> What you need to do
What you give back should be exactly the lines from the one with "Given: Click the Dockerfile whale icon" through the final line of the material, pictures removed; please add nothing.

>>

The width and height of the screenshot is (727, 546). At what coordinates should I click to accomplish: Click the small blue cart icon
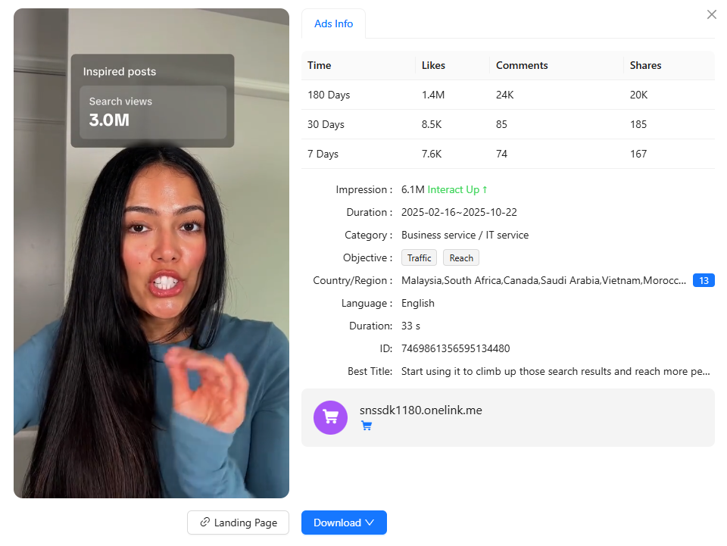[x=367, y=426]
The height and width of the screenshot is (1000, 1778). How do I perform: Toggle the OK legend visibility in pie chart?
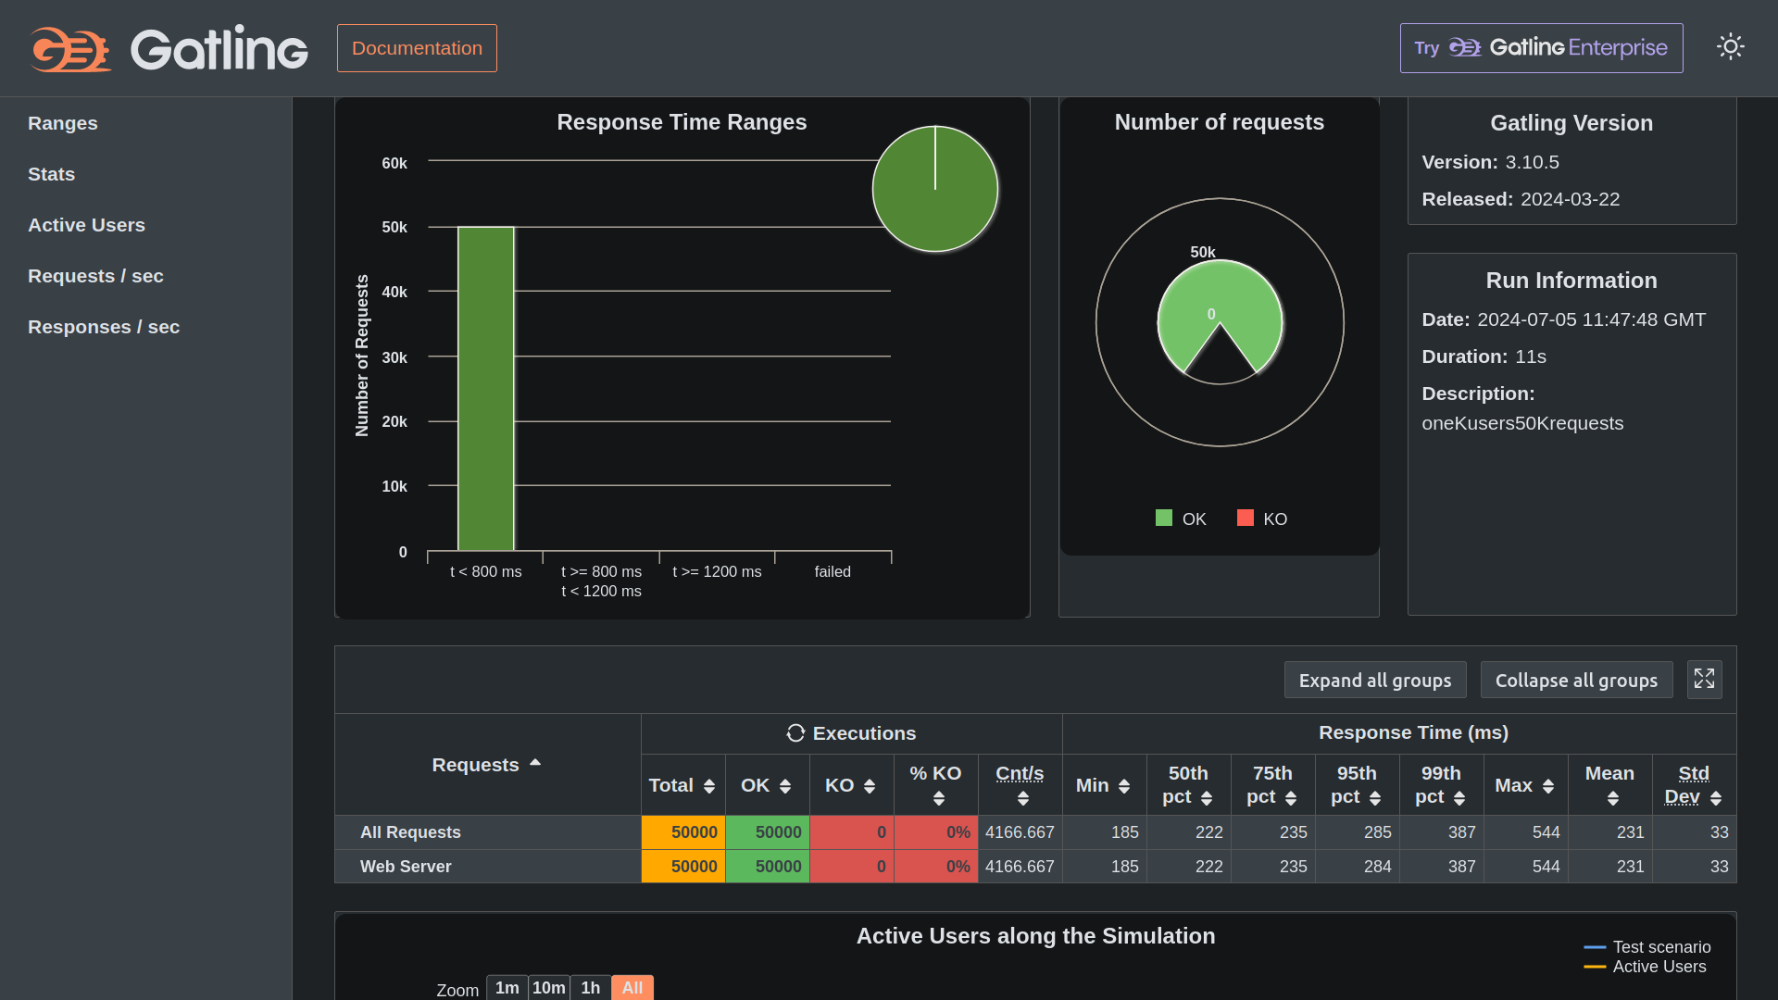(x=1181, y=518)
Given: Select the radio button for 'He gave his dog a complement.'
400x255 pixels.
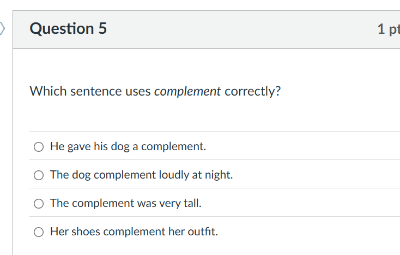Looking at the screenshot, I should tap(39, 147).
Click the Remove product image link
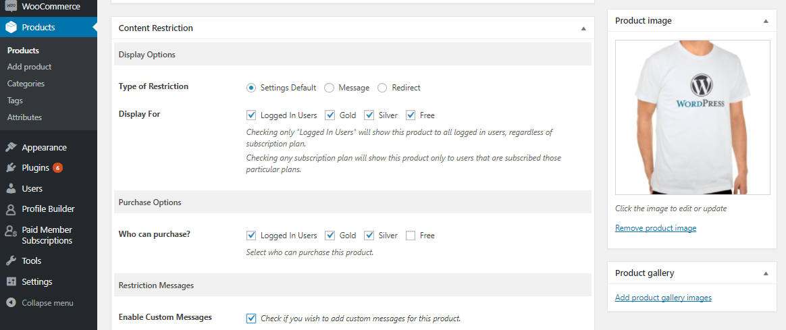 click(x=656, y=228)

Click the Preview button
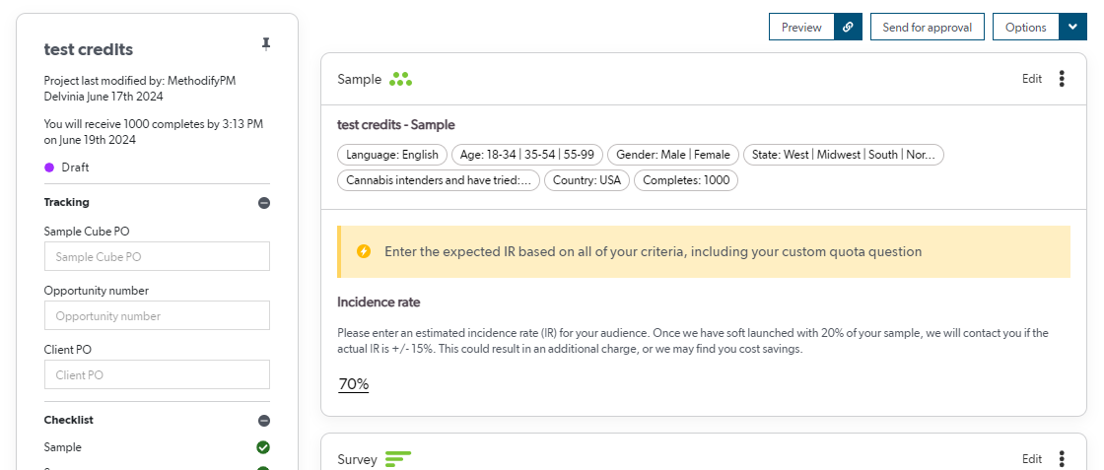click(801, 28)
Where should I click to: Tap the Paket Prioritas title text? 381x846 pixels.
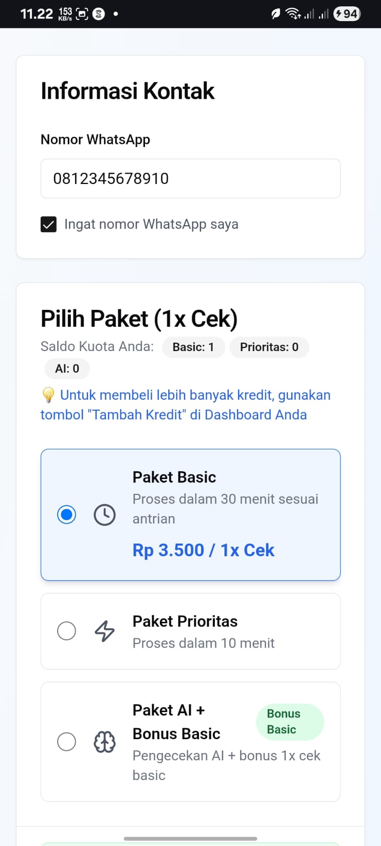click(x=185, y=621)
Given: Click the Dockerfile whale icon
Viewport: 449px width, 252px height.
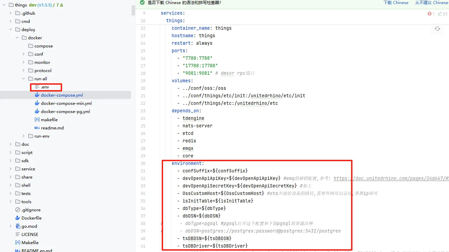Looking at the screenshot, I should tap(18, 218).
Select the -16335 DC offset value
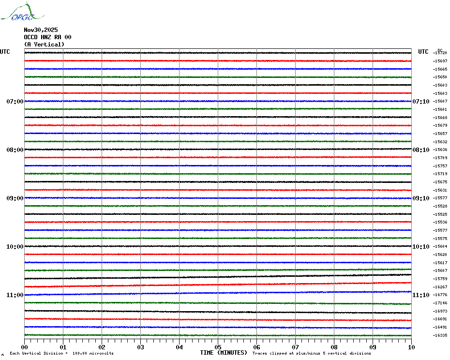 (440, 335)
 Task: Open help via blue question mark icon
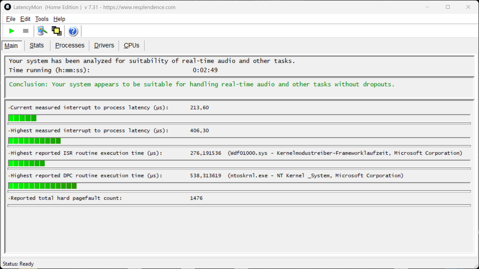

<<

> Solution below
Given: Click the Dockerfile whale icon
Viewport: 449px width, 252px height.
Looking at the screenshot, I should tap(18, 218).
Select the -16335 DC offset value
 (440, 335)
 Task: Open help via blue question mark icon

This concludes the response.